Recast every line of the items below as a Markdown table with a "No." column for the row number and a "Line" column for the text, omitting blank lines.
--- start of GIVEN DATA ---
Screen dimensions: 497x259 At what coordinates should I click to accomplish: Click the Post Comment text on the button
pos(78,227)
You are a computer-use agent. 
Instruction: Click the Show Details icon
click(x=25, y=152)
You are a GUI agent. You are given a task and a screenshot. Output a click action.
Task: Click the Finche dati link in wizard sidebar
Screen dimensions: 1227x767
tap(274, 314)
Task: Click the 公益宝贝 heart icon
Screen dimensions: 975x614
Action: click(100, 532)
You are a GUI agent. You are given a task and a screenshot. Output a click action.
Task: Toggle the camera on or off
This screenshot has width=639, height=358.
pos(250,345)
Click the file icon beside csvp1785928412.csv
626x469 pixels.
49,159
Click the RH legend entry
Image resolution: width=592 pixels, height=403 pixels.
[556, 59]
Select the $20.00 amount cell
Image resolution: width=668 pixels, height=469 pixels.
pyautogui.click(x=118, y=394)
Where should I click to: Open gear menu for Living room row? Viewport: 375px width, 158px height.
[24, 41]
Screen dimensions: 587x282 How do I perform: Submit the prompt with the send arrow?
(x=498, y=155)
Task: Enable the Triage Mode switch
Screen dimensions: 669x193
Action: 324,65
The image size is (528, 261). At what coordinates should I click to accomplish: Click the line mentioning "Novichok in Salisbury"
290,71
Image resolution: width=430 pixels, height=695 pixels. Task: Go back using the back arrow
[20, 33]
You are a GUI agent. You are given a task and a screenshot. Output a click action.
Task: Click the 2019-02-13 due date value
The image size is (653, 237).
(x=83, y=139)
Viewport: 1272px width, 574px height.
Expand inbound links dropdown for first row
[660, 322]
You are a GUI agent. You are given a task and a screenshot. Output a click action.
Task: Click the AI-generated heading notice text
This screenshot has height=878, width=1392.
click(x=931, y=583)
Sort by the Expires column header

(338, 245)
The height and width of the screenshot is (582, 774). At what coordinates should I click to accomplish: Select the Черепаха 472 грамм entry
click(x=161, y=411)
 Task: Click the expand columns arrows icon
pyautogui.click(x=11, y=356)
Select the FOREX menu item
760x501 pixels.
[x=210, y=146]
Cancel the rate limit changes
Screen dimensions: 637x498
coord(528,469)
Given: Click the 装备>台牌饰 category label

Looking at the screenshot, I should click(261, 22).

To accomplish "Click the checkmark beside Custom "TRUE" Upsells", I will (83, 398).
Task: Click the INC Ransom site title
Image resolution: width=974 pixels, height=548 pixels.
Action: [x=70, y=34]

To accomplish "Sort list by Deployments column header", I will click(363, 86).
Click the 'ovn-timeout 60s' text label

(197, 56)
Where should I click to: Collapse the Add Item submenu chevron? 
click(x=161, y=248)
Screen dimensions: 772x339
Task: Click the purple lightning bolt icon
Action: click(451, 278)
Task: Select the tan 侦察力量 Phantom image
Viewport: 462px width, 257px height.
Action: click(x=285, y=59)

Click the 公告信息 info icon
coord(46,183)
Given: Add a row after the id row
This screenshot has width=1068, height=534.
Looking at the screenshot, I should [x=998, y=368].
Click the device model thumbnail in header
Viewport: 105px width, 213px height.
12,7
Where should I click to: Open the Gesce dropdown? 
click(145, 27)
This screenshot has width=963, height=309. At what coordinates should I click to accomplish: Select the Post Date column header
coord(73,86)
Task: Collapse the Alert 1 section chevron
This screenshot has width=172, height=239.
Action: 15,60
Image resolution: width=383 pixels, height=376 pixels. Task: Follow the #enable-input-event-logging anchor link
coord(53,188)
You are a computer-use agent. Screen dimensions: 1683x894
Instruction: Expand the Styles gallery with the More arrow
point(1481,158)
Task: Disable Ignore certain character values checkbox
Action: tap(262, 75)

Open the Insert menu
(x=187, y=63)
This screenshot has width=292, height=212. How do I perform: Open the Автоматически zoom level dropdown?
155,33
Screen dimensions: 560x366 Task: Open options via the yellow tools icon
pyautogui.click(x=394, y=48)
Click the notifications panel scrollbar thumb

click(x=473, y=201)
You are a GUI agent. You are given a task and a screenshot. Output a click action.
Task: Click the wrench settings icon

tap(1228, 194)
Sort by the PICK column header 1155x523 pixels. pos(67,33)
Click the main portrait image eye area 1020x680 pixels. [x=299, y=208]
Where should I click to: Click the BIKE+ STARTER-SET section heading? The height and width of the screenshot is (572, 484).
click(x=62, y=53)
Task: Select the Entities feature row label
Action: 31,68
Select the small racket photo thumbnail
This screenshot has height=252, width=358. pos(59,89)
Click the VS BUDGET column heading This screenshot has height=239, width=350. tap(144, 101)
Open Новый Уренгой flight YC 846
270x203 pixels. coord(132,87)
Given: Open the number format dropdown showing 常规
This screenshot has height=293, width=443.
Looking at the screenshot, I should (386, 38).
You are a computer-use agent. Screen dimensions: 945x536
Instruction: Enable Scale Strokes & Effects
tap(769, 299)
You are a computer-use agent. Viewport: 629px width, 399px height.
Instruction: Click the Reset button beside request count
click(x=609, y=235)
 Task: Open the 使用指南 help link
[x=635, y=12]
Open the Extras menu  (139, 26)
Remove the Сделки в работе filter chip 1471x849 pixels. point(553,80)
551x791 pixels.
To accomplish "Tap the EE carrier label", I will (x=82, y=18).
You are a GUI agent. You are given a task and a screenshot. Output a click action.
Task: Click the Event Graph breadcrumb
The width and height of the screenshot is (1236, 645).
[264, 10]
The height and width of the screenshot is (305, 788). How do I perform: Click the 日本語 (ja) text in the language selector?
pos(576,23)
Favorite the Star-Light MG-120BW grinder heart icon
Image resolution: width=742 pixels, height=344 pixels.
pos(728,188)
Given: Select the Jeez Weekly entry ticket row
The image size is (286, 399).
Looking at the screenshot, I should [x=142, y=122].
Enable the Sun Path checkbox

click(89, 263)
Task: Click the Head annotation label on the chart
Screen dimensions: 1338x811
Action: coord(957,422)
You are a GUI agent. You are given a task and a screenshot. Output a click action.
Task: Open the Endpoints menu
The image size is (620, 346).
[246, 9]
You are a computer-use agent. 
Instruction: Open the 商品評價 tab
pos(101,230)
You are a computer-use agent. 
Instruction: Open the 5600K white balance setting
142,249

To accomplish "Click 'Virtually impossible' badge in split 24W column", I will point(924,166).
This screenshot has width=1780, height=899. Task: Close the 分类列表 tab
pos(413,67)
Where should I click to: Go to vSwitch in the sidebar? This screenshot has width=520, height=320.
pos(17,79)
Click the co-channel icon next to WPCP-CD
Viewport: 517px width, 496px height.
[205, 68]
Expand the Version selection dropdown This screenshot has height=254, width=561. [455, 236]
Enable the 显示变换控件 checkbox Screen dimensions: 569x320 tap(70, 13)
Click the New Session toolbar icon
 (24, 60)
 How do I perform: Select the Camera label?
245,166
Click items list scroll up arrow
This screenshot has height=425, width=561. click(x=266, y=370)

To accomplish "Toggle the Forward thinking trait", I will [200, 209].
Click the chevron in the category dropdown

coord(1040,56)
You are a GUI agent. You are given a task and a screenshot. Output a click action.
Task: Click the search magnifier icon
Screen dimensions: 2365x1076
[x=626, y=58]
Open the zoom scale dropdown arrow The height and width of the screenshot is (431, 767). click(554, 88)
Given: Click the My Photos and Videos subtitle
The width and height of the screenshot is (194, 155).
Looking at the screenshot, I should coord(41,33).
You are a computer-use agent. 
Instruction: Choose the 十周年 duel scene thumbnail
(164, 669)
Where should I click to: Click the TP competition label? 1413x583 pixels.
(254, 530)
--- end of GIVEN DATA ---
## ANSWER TO THE EXERCISE
| No. | Line |
|---|---|
| 1 | Screen dimensions: 497x259 At what coordinates should I click to accomplish: Click the Post Comment text on the button |
| 2 | pos(78,227) |
| 3 | You are a computer-use agent.  |
| 4 | Instruction: Click the Show Details icon |
| 5 | click(x=25, y=152) |
| 6 | You are a GUI agent. You are given a task and a screenshot. Output a click action. |
| 7 | Task: Click the Finche dati link in wizard sidebar |
| 8 | Screen dimensions: 1227x767 |
| 9 | tap(274, 314) |
| 10 | Task: Click the 公益宝贝 heart icon |
| 11 | Screen dimensions: 975x614 |
| 12 | Action: click(100, 532) |
| 13 | You are a GUI agent. You are given a task and a screenshot. Output a click action. |
| 14 | Task: Toggle the camera on or off |
| 15 | This screenshot has width=639, height=358. |
| 16 | pos(250,345) |
| 17 | Click the file icon beside csvp1785928412.csv |
| 18 | 626x469 pixels. |
| 19 | 49,159 |
| 20 | Click the RH legend entry |
| 21 | Image resolution: width=592 pixels, height=403 pixels. |
| 22 | [556, 59] |
| 23 | Select the $20.00 amount cell |
| 24 | Image resolution: width=668 pixels, height=469 pixels. |
| 25 | pyautogui.click(x=118, y=394) |
| 26 | Where should I click to: Open gear menu for Living room row? Viewport: 375px width, 158px height. |
| 27 | [24, 41] |
| 28 | Screen dimensions: 587x282 How do I perform: Submit the prompt with the send arrow? |
| 29 | (x=498, y=155) |
| 30 | Task: Enable the Triage Mode switch |
| 31 | Screen dimensions: 669x193 |
| 32 | Action: 324,65 |
| 33 | The image size is (528, 261). At what coordinates should I click to accomplish: Click the line mentioning "Novichok in Salisbury" |
| 34 | 290,71 |
| 35 | Image resolution: width=430 pixels, height=695 pixels. Task: Go back using the back arrow |
| 36 | [20, 33] |
| 37 | You are a GUI agent. You are given a task and a screenshot. Output a click action. |
| 38 | Task: Click the 2019-02-13 due date value |
| 39 | The image size is (653, 237). |
| 40 | (x=83, y=139) |
| 41 | Viewport: 1272px width, 574px height. |
| 42 | Expand inbound links dropdown for first row |
| 43 | [660, 322] |
| 44 | You are a GUI agent. You are given a task and a screenshot. Output a click action. |
| 45 | Task: Click the AI-generated heading notice text |
| 46 | This screenshot has height=878, width=1392. |
| 47 | click(x=931, y=583) |
| 48 | Sort by the Expires column header |
| 49 | (338, 245) |
| 50 | The height and width of the screenshot is (582, 774). At what coordinates should I click to accomplish: Select the Черепаха 472 грамм entry |
| 51 | click(x=161, y=411) |
| 52 |  Task: Click the expand columns arrows icon |
| 53 | pyautogui.click(x=11, y=356) |
| 54 | Select the FOREX menu item |
| 55 | 760x501 pixels. |
| 56 | [x=210, y=146] |
| 57 | Cancel the rate limit changes |
| 58 | Screen dimensions: 637x498 |
| 59 | coord(528,469) |
| 60 | Given: Click the 装备>台牌饰 category label |
| 61 | Looking at the screenshot, I should click(261, 22). |
| 62 | To accomplish "Click the checkmark beside Custom "TRUE" Upsells", I will (83, 398). |
| 63 | Task: Click the INC Ransom site title |
| 64 | Image resolution: width=974 pixels, height=548 pixels. |
| 65 | Action: [x=70, y=34] |
| 66 | To accomplish "Sort list by Deployments column header", I will click(363, 86). |
| 67 | Click the 'ovn-timeout 60s' text label |
| 68 | (197, 56) |
| 69 | Where should I click to: Collapse the Add Item submenu chevron?  |
| 70 | click(x=161, y=248) |
| 71 | Screen dimensions: 772x339 |
| 72 | Task: Click the purple lightning bolt icon |
| 73 | Action: click(451, 278) |
| 74 | Task: Select the tan 侦察力量 Phantom image |
| 75 | Viewport: 462px width, 257px height. |
| 76 | Action: click(x=285, y=59) |
| 77 | Click the 公告信息 info icon |
| 78 | coord(46,183) |
| 79 | Given: Add a row after the id row |
| 80 | This screenshot has width=1068, height=534. |
| 81 | Looking at the screenshot, I should [x=998, y=368]. |
| 82 | Click the device model thumbnail in header |
| 83 | Viewport: 105px width, 213px height. |
| 84 | 12,7 |
| 85 | Where should I click to: Open the Gesce dropdown?  |
| 86 | click(145, 27) |
| 87 | This screenshot has width=963, height=309. At what coordinates should I click to accomplish: Select the Post Date column header |
| 88 | coord(73,86) |
| 89 | Task: Collapse the Alert 1 section chevron |
| 90 | This screenshot has width=172, height=239. |
| 91 | Action: 15,60 |
| 92 | Image resolution: width=383 pixels, height=376 pixels. Task: Follow the #enable-input-event-logging anchor link |
| 93 | coord(53,188) |
| 94 | You are a computer-use agent. Screen dimensions: 1683x894 |
| 95 | Instruction: Expand the Styles gallery with the More arrow |
| 96 | point(1481,158) |
| 97 | Task: Disable Ignore certain character values checkbox |
| 98 | Action: tap(262, 75) |
| 99 | Open the Insert menu |
| 100 | (x=187, y=63) |
| 101 | This screenshot has width=292, height=212. How do I perform: Open the Автоматически zoom level dropdown? |
| 102 | 155,33 |
| 103 | Screen dimensions: 560x366 Task: Open options via the yellow tools icon |
| 104 | pyautogui.click(x=394, y=48) |
| 105 | Click the notifications panel scrollbar thumb |
| 106 | click(x=473, y=201) |
| 107 | You are a GUI agent. You are given a task and a screenshot. Output a click action. |
| 108 | Task: Click the wrench settings icon |
| 109 | tap(1228, 194) |
| 110 | Sort by the PICK column header 1155x523 pixels. pos(67,33) |
| 111 | Click the main portrait image eye area 1020x680 pixels. [x=299, y=208] |
| 112 | Where should I click to: Click the BIKE+ STARTER-SET section heading? The height and width of the screenshot is (572, 484). |
| 113 | click(x=62, y=53) |
| 114 | Task: Select the Entities feature row label |
| 115 | Action: 31,68 |
| 116 | Select the small racket photo thumbnail |
| 117 | This screenshot has height=252, width=358. pos(59,89) |
| 118 | Click the VS BUDGET column heading This screenshot has height=239, width=350. tap(144, 101) |
| 119 | Open Новый Уренгой flight YC 846 |
| 120 | 270x203 pixels. coord(132,87) |
| 121 | Given: Open the number format dropdown showing 常规 |
| 122 | This screenshot has height=293, width=443. |
| 123 | Looking at the screenshot, I should (386, 38). |
| 124 | You are a computer-use agent. Screen dimensions: 945x536 |
| 125 | Instruction: Enable Scale Strokes & Effects |
| 126 | tap(769, 299) |
| 127 | You are a computer-use agent. Viewport: 629px width, 399px height. |
| 128 | Instruction: Click the Reset button beside request count |
| 129 | click(x=609, y=235) |
| 130 |  Task: Open the 使用指南 help link |
| 131 | [x=635, y=12] |
| 132 | Open the Extras menu  (139, 26) |
| 133 | Remove the Сделки в работе filter chip 1471x849 pixels. point(553,80) |
| 134 | 551x791 pixels. |
| 135 | To accomplish "Tap the EE carrier label", I will (x=82, y=18). |
| 136 | You are a GUI agent. You are given a task and a screenshot. Output a click action. |
| 137 | Task: Click the Event Graph breadcrumb |
| 138 | The width and height of the screenshot is (1236, 645). |
| 139 | [264, 10] |
| 140 | The height and width of the screenshot is (305, 788). How do I perform: Click the 日本語 (ja) text in the language selector? |
| 141 | pos(576,23) |
| 142 | Favorite the Star-Light MG-120BW grinder heart icon |
| 143 | Image resolution: width=742 pixels, height=344 pixels. |
| 144 | pos(728,188) |
| 145 | Given: Select the Jeez Weekly entry ticket row |
| 146 | The image size is (286, 399). |
| 147 | Looking at the screenshot, I should [x=142, y=122]. |
| 148 | Enable the Sun Path checkbox |
| 149 | click(89, 263) |
| 150 | Task: Click the Head annotation label on the chart |
| 151 | Screen dimensions: 1338x811 |
| 152 | Action: coord(957,422) |
| 153 | You are a GUI agent. You are given a task and a screenshot. Output a click action. |
| 154 | Task: Open the Endpoints menu |
| 155 | The image size is (620, 346). |
| 156 | [246, 9] |
| 157 | You are a computer-use agent.  |
| 158 | Instruction: Open the 商品評價 tab |
| 159 | pos(101,230) |
| 160 | You are a computer-use agent.  |
| 161 | Instruction: Open the 5600K white balance setting |
| 162 | 142,249 |
| 163 | To accomplish "Click 'Virtually impossible' badge in split 24W column", I will point(924,166). |
| 164 | This screenshot has width=1780, height=899. Task: Close the 分类列表 tab |
| 165 | pos(413,67) |
| 166 | Where should I click to: Go to vSwitch in the sidebar? This screenshot has width=520, height=320. |
| 167 | pos(17,79) |
| 168 | Click the co-channel icon next to WPCP-CD |
| 169 | Viewport: 517px width, 496px height. |
| 170 | [205, 68] |
| 171 | Expand the Version selection dropdown This screenshot has height=254, width=561. [455, 236] |
| 172 | Enable the 显示变换控件 checkbox Screen dimensions: 569x320 tap(70, 13) |
| 173 | Click the New Session toolbar icon |
| 174 |  (24, 60) |
| 175 |  How do I perform: Select the Camera label? |
| 176 | 245,166 |
| 177 | Click items list scroll up arrow |
| 178 | This screenshot has height=425, width=561. click(x=266, y=370) |
| 179 | To accomplish "Toggle the Forward thinking trait", I will [200, 209]. |
| 180 | Click the chevron in the category dropdown |
| 181 | coord(1040,56) |
| 182 | You are a GUI agent. You are given a task and a screenshot. Output a click action. |
| 183 | Task: Click the search magnifier icon |
| 184 | Screen dimensions: 2365x1076 |
| 185 | [x=626, y=58] |
| 186 | Open the zoom scale dropdown arrow The height and width of the screenshot is (431, 767). click(554, 88) |
| 187 | Given: Click the My Photos and Videos subtitle |
| 188 | The width and height of the screenshot is (194, 155). |
| 189 | Looking at the screenshot, I should coord(41,33). |
| 190 | You are a computer-use agent.  |
| 191 | Instruction: Choose the 十周年 duel scene thumbnail |
| 192 | (164, 669) |
| 193 | Where should I click to: Click the TP competition label? 1413x583 pixels. |
| 194 | (254, 530) |